Understanding Functions in High-Level Languages
Modern disassemblers are quite intelligent and take on the lion’s share of recognition of key structures. In particular, IDA Pro successfully copes with the identification of standard library functions, local variables addressed through the RSP register, case branches, and more. However, sometimes IDA is mistaken, misleading the researcher, besides, the high cost of IDA Pro does not always justify its use. For example, students of assembly language (and the best way to learn assembly language is to disassemble other people’s programs), Ida can hardly afford.
Of course, the world did not converge on IDA, there are other disassemblers – for example, the same DUMPBIN, which is included in the standard delivery of the SDK. Why not take advantage of it? Of course, if there is nothing better at hand, DUMPBIN will do, but in this case you will have to forget about the intelligence of the disassembler and use only your head.

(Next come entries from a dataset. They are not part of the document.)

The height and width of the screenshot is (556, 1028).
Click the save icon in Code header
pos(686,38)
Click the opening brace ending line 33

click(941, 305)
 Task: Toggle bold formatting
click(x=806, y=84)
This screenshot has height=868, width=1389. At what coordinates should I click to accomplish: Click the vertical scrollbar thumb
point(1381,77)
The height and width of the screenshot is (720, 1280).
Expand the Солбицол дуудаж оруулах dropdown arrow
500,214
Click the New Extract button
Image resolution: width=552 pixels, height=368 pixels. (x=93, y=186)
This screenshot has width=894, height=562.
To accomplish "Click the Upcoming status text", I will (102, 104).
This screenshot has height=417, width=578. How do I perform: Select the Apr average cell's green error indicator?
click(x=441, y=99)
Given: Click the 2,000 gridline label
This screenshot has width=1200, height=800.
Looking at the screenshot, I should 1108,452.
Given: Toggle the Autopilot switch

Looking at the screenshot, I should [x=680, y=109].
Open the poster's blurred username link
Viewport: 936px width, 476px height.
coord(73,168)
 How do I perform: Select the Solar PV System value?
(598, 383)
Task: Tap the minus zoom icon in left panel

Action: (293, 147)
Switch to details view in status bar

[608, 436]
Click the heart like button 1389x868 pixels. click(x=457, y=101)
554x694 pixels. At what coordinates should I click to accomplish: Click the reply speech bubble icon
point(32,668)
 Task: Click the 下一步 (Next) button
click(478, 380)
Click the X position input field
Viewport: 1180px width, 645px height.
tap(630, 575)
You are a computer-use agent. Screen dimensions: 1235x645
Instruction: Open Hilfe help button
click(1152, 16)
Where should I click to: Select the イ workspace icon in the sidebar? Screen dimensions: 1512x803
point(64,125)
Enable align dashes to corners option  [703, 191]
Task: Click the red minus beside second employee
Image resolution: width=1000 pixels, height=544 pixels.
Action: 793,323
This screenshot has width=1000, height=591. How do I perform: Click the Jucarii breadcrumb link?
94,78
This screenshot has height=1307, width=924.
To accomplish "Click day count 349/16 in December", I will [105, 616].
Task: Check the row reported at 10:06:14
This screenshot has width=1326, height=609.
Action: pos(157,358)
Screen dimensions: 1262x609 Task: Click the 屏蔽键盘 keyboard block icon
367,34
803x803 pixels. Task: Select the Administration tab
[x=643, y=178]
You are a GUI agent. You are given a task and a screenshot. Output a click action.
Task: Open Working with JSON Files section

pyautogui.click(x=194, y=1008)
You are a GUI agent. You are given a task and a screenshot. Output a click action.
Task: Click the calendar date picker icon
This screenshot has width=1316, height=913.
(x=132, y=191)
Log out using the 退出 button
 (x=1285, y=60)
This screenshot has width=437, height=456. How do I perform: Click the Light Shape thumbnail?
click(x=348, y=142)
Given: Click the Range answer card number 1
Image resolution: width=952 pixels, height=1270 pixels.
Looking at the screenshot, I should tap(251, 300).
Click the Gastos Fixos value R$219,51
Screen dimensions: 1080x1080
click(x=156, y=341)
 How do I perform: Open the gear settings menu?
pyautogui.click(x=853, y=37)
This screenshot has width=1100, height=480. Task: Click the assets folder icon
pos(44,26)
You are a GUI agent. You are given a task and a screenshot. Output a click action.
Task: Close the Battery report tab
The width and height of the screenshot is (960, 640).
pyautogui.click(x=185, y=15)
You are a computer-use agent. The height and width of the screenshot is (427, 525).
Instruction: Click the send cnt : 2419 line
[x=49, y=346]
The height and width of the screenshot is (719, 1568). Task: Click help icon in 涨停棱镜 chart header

Getting Started with Non-Optimizing Compilers
First of all, we will get acquainted with the results of the work of non-optimizing compilers – the analysis of their code is relatively simple and quite understandable even for beginners in programming. Then, having mastered the disassembler, we move on to more complex things – optimizing compilers that generate very tricky, confusing and ornate code.
Identifying Functions
Function identification is the first step in the study of programs written in high-level languages. A function (also called a procedure or subroutine) is the basic building block of procedural and object-oriented languages, so code disassembly usually begins with identifying functions and identifying fictitious arguments passed to them. Strictly speaking, the term “function” is not present in all languages, but even where it is present, its definition varies from language to language.
Without going into details, we will understand a function as a separate sequence of commands called from various parts of the program. A function may take one or more arguments, or it may take none; may return the result of its work, or may not return. The key property of a function is the return of control to the place of its call, and its characteristic feature is the multiple call from different parts of the program (although some functions are called from only one place).
How does the function know where to return control? Obviously, the calling code must first store the return address and, along with other arguments, pass it to the called function. There are many ways to solve this problem: you can, for example, put an unconditional jump to the return address at the end of the function before calling it, you can save the return address in a special variable and, after the function ends, perform an indirect jump using this variable as the operand.